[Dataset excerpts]
-.-.-

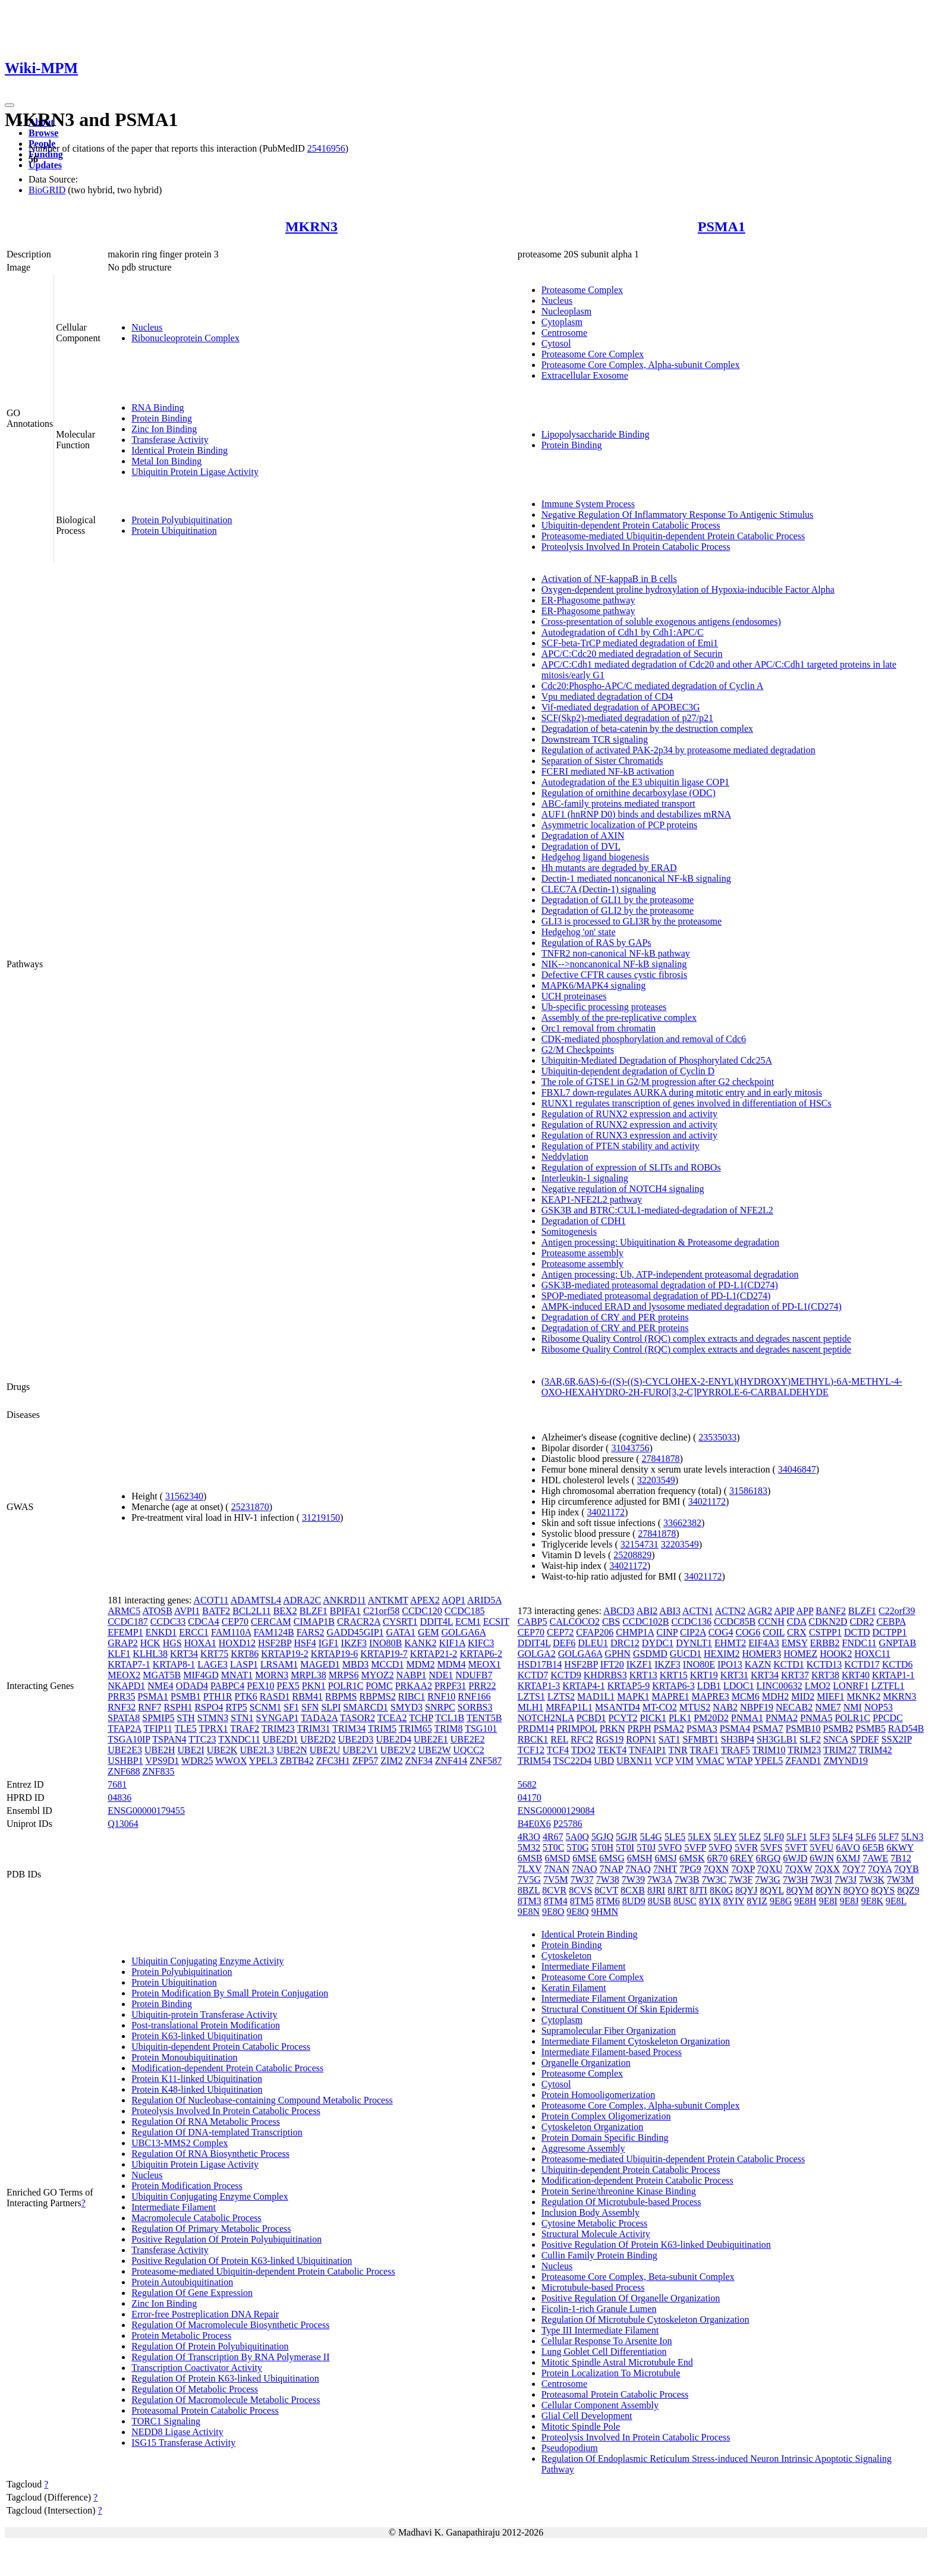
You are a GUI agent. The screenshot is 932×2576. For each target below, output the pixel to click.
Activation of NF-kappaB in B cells (609, 579)
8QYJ (746, 1890)
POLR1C (346, 1686)
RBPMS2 (377, 1696)
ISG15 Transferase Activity (183, 2442)
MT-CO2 (660, 1707)
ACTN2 (730, 1611)
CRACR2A (358, 1621)
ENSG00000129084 (556, 1811)
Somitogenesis (569, 1231)
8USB (659, 1901)
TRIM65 (415, 1728)
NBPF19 (756, 1707)
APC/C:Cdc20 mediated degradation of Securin (632, 654)
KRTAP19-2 (284, 1654)
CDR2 (862, 1621)
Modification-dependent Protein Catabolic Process (227, 2068)
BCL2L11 (251, 1611)
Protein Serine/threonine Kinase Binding (618, 2191)
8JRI (656, 1890)
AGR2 (759, 1611)
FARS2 (311, 1632)
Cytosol (556, 343)
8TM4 (556, 1901)
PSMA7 (767, 1728)
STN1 (242, 1718)
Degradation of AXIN (583, 836)
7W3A (659, 1879)
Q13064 (123, 1824)
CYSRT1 (400, 1621)
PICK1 (653, 1718)
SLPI (331, 1707)
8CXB (633, 1890)
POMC (379, 1686)
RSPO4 (208, 1707)
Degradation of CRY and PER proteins (615, 1317)
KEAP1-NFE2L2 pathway (591, 1199)
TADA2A (319, 1718)
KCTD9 (565, 1675)
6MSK (692, 1858)
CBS (611, 1621)
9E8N (529, 1912)
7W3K (871, 1879)
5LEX (699, 1837)
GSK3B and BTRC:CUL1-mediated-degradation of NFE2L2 (657, 1210)
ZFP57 (365, 1761)
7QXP (742, 1869)
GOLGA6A (464, 1632)
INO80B (385, 1643)
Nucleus (146, 327)
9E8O (553, 1912)
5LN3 (912, 1837)
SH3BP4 (737, 1739)
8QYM (799, 1890)
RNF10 (441, 1696)
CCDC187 (128, 1621)
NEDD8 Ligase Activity (177, 2432)
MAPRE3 (710, 1696)
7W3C (713, 1879)
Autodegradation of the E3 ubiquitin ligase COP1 (635, 782)
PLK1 (680, 1718)
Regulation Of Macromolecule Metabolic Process (225, 2400)
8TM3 (529, 1901)
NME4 (160, 1686)
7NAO (584, 1869)
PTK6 (246, 1696)
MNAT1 (237, 1675)
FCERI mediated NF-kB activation (608, 771)
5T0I (625, 1847)
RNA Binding (157, 407)
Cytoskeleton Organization (592, 2127)
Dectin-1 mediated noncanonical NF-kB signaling (636, 878)
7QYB (906, 1869)
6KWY (900, 1847)
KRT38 (825, 1675)
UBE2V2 (398, 1750)
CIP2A (693, 1632)
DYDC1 (657, 1643)
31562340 (184, 1496)
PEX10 (260, 1686)
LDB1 (709, 1686)
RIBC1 (411, 1696)
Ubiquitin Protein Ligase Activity (195, 472)
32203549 (656, 1480)
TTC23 (202, 1739)
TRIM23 (278, 1728)
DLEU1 (593, 1643)
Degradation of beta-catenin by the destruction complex (647, 729)
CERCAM (271, 1621)
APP (805, 1611)
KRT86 (245, 1654)
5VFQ (720, 1847)
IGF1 (329, 1643)
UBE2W (434, 1750)
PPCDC (888, 1718)
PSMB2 (838, 1728)
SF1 (291, 1707)
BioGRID (47, 190)
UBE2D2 (318, 1739)
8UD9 (634, 1901)
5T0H (602, 1847)
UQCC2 (468, 1750)
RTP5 (236, 1707)
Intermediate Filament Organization (609, 1998)
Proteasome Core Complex (592, 354)
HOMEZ (800, 1654)
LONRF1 (850, 1686)
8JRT (677, 1890)
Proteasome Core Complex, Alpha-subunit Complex (640, 365)
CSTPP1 (825, 1632)
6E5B (873, 1847)
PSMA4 (735, 1728)
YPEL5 (768, 1761)
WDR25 (197, 1761)
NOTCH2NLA (546, 1718)
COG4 (721, 1632)
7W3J (846, 1879)
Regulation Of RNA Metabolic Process (205, 2121)
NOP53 (878, 1707)
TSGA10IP (129, 1739)
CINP (667, 1632)
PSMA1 (721, 226)
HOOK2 (836, 1654)
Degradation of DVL (581, 846)
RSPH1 (177, 1707)
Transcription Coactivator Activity (196, 2368)
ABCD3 (618, 1611)
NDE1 (441, 1675)
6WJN (822, 1858)
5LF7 (889, 1837)
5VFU (821, 1847)
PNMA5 (816, 1718)
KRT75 (214, 1654)
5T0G (577, 1847)
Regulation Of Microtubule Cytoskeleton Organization (645, 2319)
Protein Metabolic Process (181, 2335)
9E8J (849, 1901)
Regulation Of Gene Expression (192, 2293)
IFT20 (612, 1664)
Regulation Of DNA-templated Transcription (217, 2132)
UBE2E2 (468, 1739)
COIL (774, 1632)
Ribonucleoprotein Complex (185, 338)
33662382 (682, 1523)
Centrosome (564, 333)
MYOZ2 (377, 1675)
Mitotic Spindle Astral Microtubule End (617, 2362)
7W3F (740, 1879)
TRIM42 (875, 1750)
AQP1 (453, 1600)
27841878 (661, 1459)
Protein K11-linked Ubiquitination (196, 2079)
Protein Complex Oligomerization (606, 2116)
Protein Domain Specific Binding (605, 2137)
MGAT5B (162, 1675)
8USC (685, 1901)
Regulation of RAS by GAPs (596, 943)
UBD (604, 1761)
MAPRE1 (670, 1696)
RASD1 (275, 1696)
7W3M (900, 1879)
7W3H (795, 1879)
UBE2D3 (356, 1739)
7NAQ (638, 1869)
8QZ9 (908, 1890)
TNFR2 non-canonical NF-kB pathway (615, 953)
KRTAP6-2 (480, 1654)
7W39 (633, 1879)
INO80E (699, 1664)
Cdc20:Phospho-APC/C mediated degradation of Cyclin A (652, 686)
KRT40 (856, 1675)
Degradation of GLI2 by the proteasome (617, 910)
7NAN (556, 1869)
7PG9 (690, 1869)
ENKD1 (161, 1632)
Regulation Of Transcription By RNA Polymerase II (230, 2357)
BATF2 (216, 1611)
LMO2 (818, 1686)
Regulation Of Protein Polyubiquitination (209, 2346)
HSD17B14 (540, 1664)
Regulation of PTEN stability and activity (620, 1146)
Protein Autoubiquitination (182, 2282)
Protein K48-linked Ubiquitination (196, 2089)
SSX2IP (896, 1739)
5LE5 (675, 1837)
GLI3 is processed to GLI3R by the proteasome (631, 921)
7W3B (687, 1879)
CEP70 (235, 1621)
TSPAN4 (169, 1739)
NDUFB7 (473, 1675)
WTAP (739, 1761)
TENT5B (484, 1718)
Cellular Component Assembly (600, 2405)
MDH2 (775, 1696)
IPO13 (729, 1664)
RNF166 (474, 1696)
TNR (678, 1750)
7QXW (799, 1869)
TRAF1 (704, 1750)
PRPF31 (450, 1686)
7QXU (770, 1869)
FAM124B (274, 1632)
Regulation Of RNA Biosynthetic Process (210, 2154)
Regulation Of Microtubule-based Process (621, 2202)
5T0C (553, 1847)
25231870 (250, 1507)
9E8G (781, 1901)
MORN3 (271, 1675)
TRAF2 (244, 1728)
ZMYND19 (845, 1761)
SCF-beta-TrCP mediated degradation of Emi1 (629, 643)
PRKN (612, 1728)
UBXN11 (634, 1761)
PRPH (639, 1728)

-.-.-

» What to produce: Every line in the data that holds "linked" should be copied out.

» Result of this exercise:
Protein K11-linked Ubiquitination (196, 2079)
Protein K48-linked Ubiquitination (196, 2089)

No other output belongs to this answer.